◆ Document passage:
========================
Number one: DPIAs are not to be confused with a PIA.

In PIAs, ideally, on a business process level, one outlines necessary combinations of personal data to be used for predefined processing purposes -among other things. A DPIA however assesses in more detail the risks involved and shows you what ‘adequate’ security is. This includes considerations as to the level of (pseudo- or) anonymization possibly applied, to prevent further misuse of people’s information in identifiable forms. But what is anonymous?



Number two: Compliance is not the same as acting with common sense.
========================
Data records
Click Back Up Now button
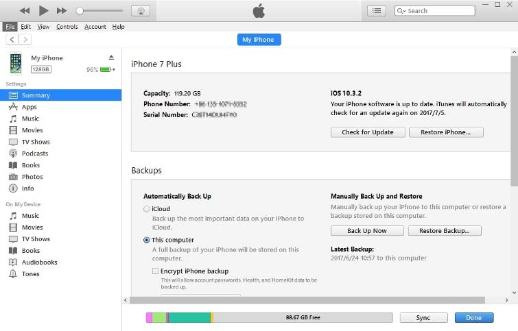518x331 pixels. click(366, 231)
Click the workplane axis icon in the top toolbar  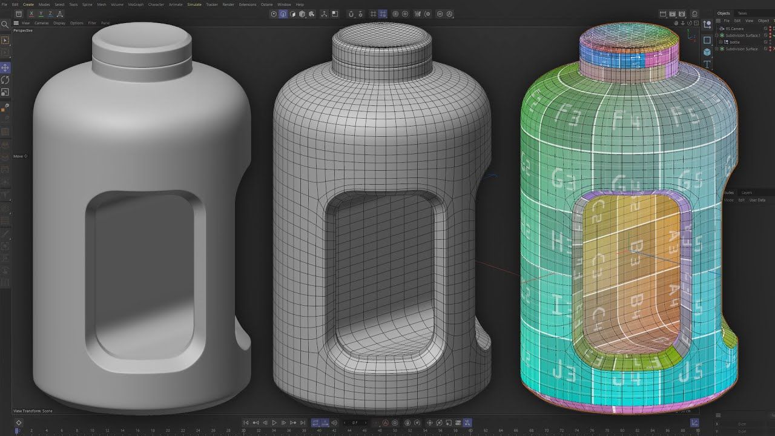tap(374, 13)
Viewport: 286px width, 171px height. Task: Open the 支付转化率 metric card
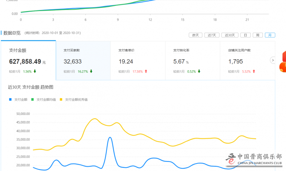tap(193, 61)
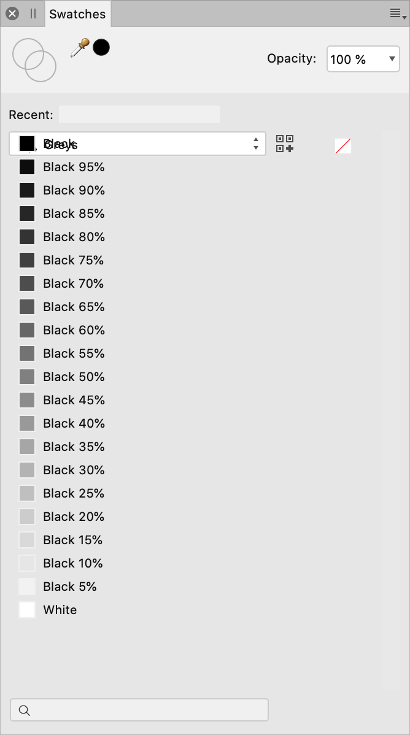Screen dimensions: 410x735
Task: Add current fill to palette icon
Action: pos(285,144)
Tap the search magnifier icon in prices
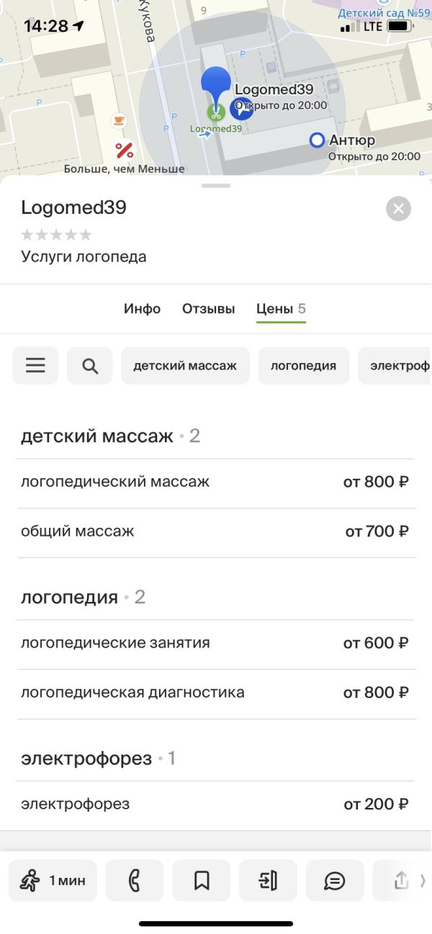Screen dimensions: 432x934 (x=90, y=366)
========================
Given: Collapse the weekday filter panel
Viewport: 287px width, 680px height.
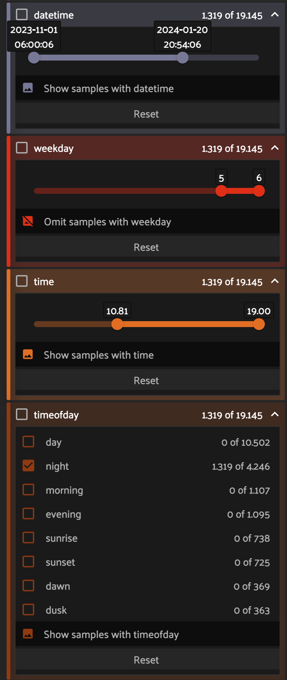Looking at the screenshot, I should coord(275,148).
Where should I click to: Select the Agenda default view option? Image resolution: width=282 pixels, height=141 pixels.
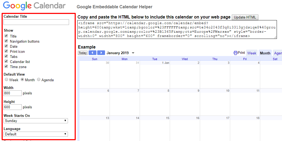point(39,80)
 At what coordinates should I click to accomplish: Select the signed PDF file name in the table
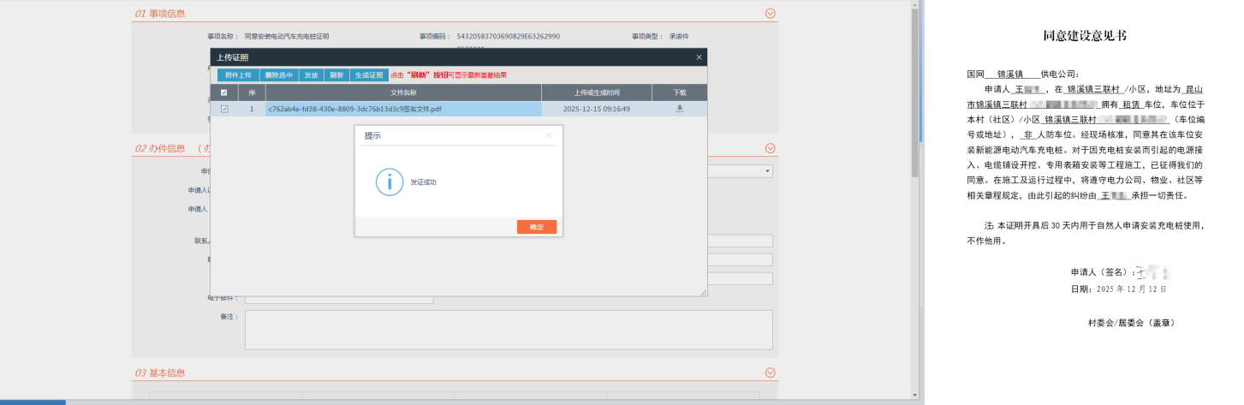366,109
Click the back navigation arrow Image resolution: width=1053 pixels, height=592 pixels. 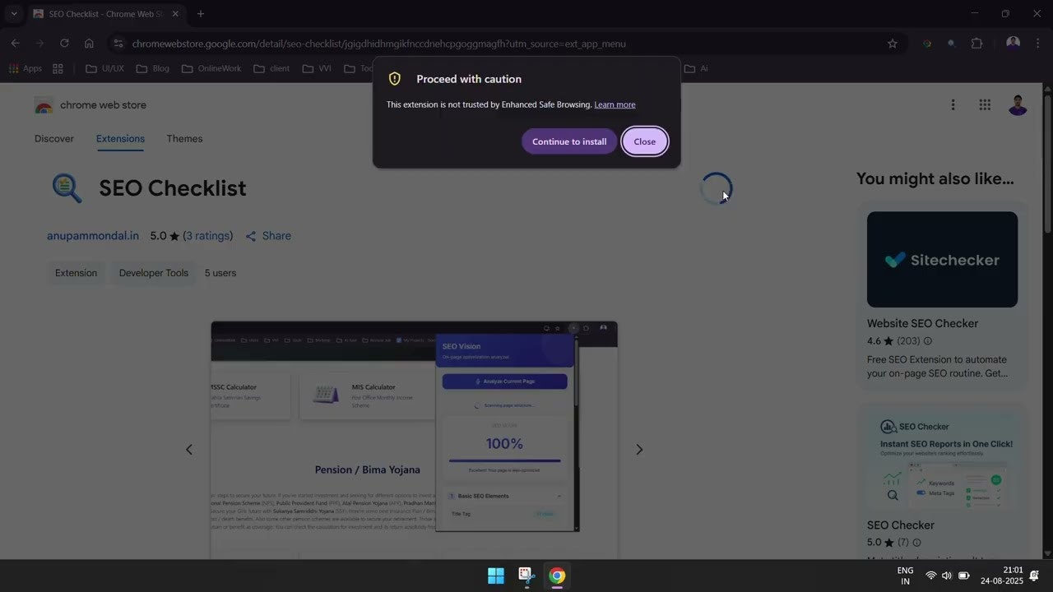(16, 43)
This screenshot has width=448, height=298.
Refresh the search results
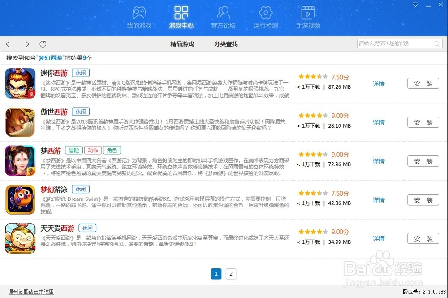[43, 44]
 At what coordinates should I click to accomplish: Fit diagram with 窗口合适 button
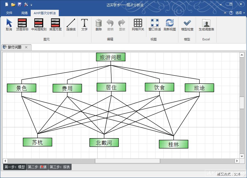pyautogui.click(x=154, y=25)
========================
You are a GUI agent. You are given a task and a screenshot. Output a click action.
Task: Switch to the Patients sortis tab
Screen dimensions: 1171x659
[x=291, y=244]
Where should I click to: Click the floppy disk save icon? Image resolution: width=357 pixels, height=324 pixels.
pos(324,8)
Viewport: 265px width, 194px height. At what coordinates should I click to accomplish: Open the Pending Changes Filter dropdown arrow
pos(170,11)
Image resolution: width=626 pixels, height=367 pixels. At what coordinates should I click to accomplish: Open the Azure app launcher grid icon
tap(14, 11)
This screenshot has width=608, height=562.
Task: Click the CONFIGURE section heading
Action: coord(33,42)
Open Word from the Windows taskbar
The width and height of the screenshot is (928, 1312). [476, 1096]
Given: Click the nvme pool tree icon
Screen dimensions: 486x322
========================
◆ Task brief:
Pick up the passage on DPIAs and compliance right after its final sentence, "Number two: Compliance is not the same as acting with common sense."

◆ Exercise answer:
If you were about to run an online webshop in 1999, conduct a DPIA on your customers’ usernames and passwords, you may well have found that one-way hashing these with MD5 would suffice. Here’s the trick: though regulations like GDPR may tell you to revise a DPIA at every new or considerably changed processing activity, if you’re happy as a niche webshop and you wouldn’t have done much else than keep basic security updated, you’d have never given it another thought. Yet everyone knows that MD5 is as dead as possible, and any 7-year old who can find the right URL (which I won’t post here but there are literally dozens) can usually reverse it and many other hashes to its original input. That’s why security pros know to at least randomly salt hashes with SHA512 for example. Something you would have caught in an annual revision of the DPIA even in the absence of major changes to your webshop.

Do privacy pros need to know these tech details?

Not necessarily. But they do need to know about reidentification risks. In 2012, a groundbreaking thesis rattled mainly European regulators on the topic, leading to their guidance on singling out and anonymization in April 2014. Only to be more or less outdone by researchers in 2019 who showed this is getting pretty much worse as time and technological abilities progress. That was 4 years ago, who is to say today we haven’t gotten even further?

Then how to partake in this race?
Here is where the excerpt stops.